AWS lambda open pdf using PyPDF2-CodePudding

i was trying to open a PDF using python library PyPDF2 in AWS Lambda but its giving me access denied

Code

from PyPDF2 import PdfFileReader
    pdf = PdfFileReader(open('S3 FILE URL', 'rb'))

    if pdf.isEncrypted:
        pdf.decrypt('')

    width = int(pdf.getPage(0).mediaBox.getWidth())
    height = int(pdf.getPage(0).mediaBox.getHeight())

my bucket permission

Block all public access
 Off
Block public access to buckets and objects granted through new access control lists (ACLs)
 Off
Block public access to buckets and objects granted through any access control lists (ACLs)
 Off
Block public access to buckets and objects granted through new public bucket or access point policies
 Off
Block public and cross-account access to buckets and objects through any public bucket or access point policies
 Off

CodePudding user response：

I believe you have to make changes in this section of your S3 bucket in the AWS console. I believe this should solve your issue.

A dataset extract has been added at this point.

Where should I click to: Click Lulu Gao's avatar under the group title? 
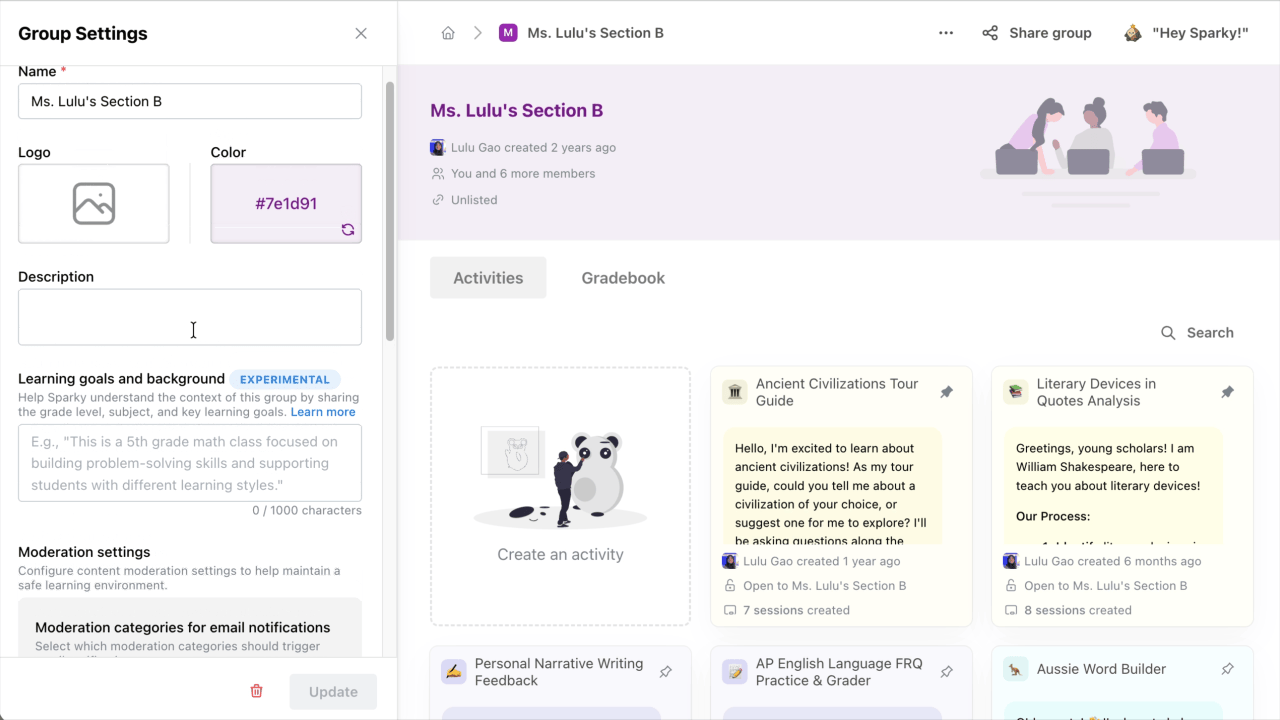pyautogui.click(x=437, y=147)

CodePudding user response：

You're skipping a step by trying to use open() to fetch a URL: open() can only action files on the local filesystem - https://docs.python.org/3/library/functions.html#open

You'll need to use urllib3/etc. to fetch the file from S3 first (assuming the bucket is also publicly-accessible, as Manish pointed out).

urllib3 usage suggestion: What's the best way to download file using urllib3

So combining the two:

pdf = PdfFileReader(open('S3 FILE URL', 'rb'))

becomes (something like)

import urllib3

def fetch_file(url, save_as):
  http = urllib3.PoolManager()
  r = http.request('GET', url, preload_content=False)

  with open(save_as, 'wb') as out:
    while True:
        data = r.read(chunk_size)
        if not data:
            break
        out.write(data)

  r.release_conn()

if __name__ == "__main__":
  pdf_filename = "my_pdf_from_s3.pdf"
  fetch_file(s3_file_url, pdf_filename)
  pdf = PdfFileReader(open(pdf_filename, 'rb'))